From: Douglas Gilbert <dougg@torque.net>
To: Patrick Mansfield <patmans@us.ibm.com>
Cc: Ralf Oehler <R.Oehler@GDAmbH.com>,
Scsi <linux-scsi@vger.kernel.org>,
linux-kernel@vger.kernel.org, Andrea Arcangeli <andrea@suse.de>,
Jens Axboe <axboe@kernel.org>,
Alan Cox <alan@lxorguk.ukuu.org.uk>
Subject: Re: one-line-patch against SCSI-Read-Error-BUG()
Date: Thu, 07 Feb 2002 00:10:23 -0500 [thread overview]
Message-ID: <3C620C3F.92DB3553@torque.net> (raw)
In-Reply-To: <XFMail.20020205153210.R.Oehler@GDAmbH.com> <20020206165911.A27458@eng2.beaverton.ibm.com>
Patrick Mansfield wrote:
>
> On Tue, Feb 05, 2002 at 03:32:10PM +0100, Ralf Oehler wrote:
> > Hi, List
> >
> > I think, I found a very simple solution for this annoying BUG().
> >
> > Since at least kernel 2.4.16 there is a BUG() in pci.h,
> > that crashes the kernel on any attempt to read a SCSI-Sector
> > from an erased MO-Medium and on any attempt to read
> > a sector from a SCSI-disk, which returns "Read-Error".
> >
> > There seems to be a thinko in the corresponding code, which
> > does not take into account the case where a SCSI-READ
> > does not return any data because of a "sense code: read error"
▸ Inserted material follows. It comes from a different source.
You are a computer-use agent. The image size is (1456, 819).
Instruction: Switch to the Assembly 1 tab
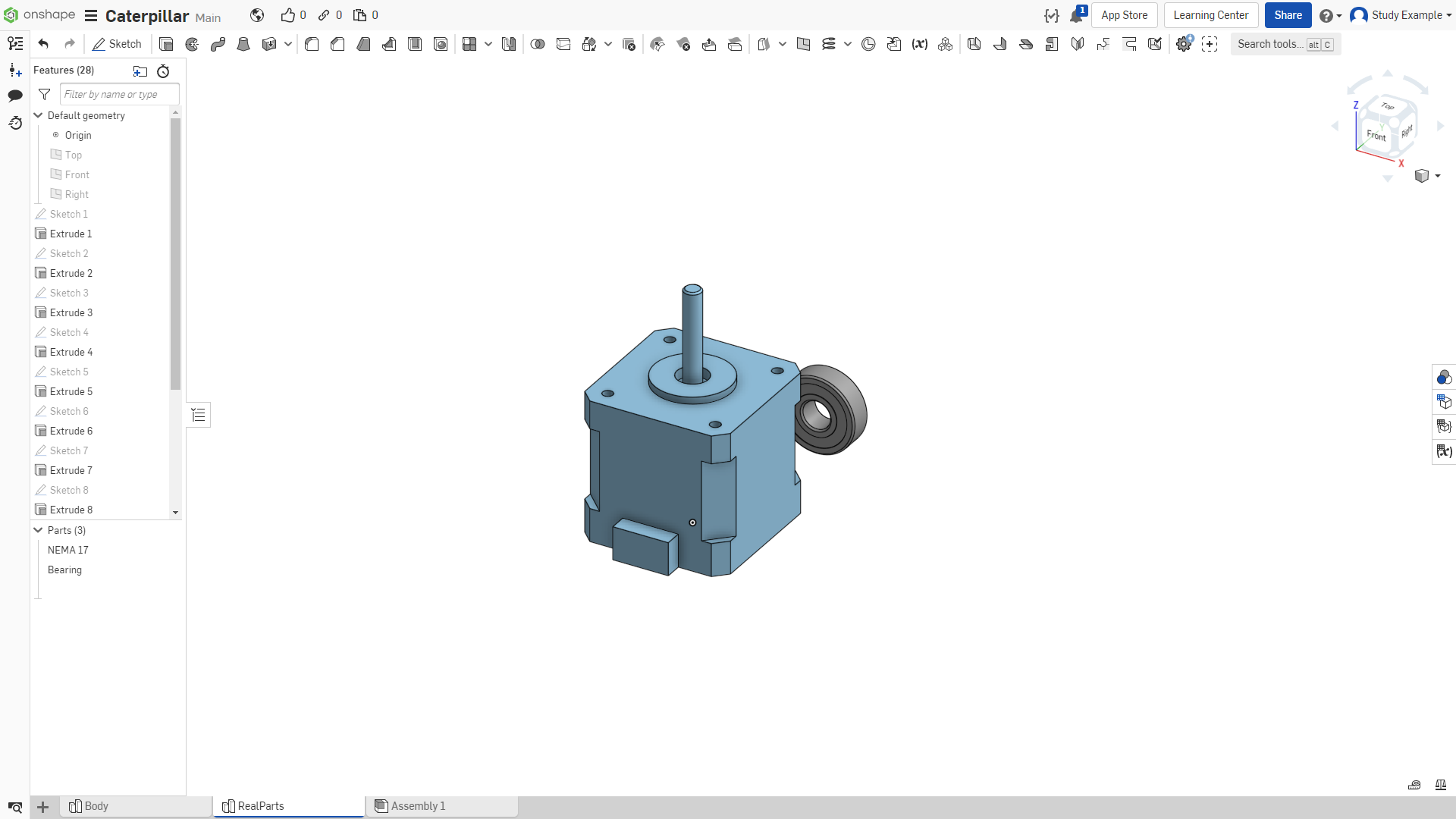tap(442, 806)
> > or a "sense code: blank sector".
>
> > Regards,
> > Ralf
>
> Ralf -
>
> A retried IO for a host busy (queuecommand returns 1) or SCSI queue full
> case calls scsi_mlqueue_insert; it eventually calls __scsi_insert_special,
> where we then set:
>
> rq->cmd = SPECIAL
>
> The IO is then resent, and if it completes, it looks like everything will
> complete OK.
>
> But, if we then get a check condition for the same command, sd.c will call
> scsi_io_completion - it nulls out some buffers, including request_buffer,
> and then it requeues the command without modifying rq->cmd.
>
> scsi_request_fn() sees that we now have cmd == SPECIAL, and a valid
> SCpnt, and does not re-init the IO - this means request_buffer is still
> NULL.
>
> I can't tell from your earlier oops stack where exactly you are in the aic
> code, but it could be a dereference of request_buffer (stored in cur_seg),
> but I would think you would have seen a NULL pointer dereference rather
> than hitting the BUG().
>
> I don't know what conditions on your system might lead to a host busy or
> queue full, but, it seems possible that we could have a queue full or host
> busy immediately followed by a check condition.
>
> In 2.4, I don't know how this can be fixed without adding another field
> in Scsi_Cmnd, we could just try setting cmd back to not be SPECIAL, but
> the original value is not saved - you could try such a hack and see if
> it still oopses. You could also add a check to pci_map_sg to print
> out the value of sg when the BUG() is hit.
>
> In 2.5, we might be able to clear REQ_CMD, then set REQ_SPECIAL (in
> __scsi_insert_special), and then clear REQ_SPECIAL and set REQ_CMD
> in scsi_queue_next_request (when SCpnt != NULL).
>
> You can see if you are hitting the busy cases by turning on SCSI mlcomplete
> (to see queue full retries) and mlqueue logging (to see the host busy retries),
> and looking for log messages. (Turning on scsi logging with syslogd and/or
> klogd? running can flood your system with log messages.)
>
> It also looks the race condition checked for in scsi_mlqueue_insert
> is faulty (device_busy or host_busy == 0, but we are just about to
> decrement them, so they can't ever be 0, it should compare them to 1),
> but that would just hang your IO's (on queue full no matter what the
> comparison it could hang IO for clustered systems sharing SCSI devices).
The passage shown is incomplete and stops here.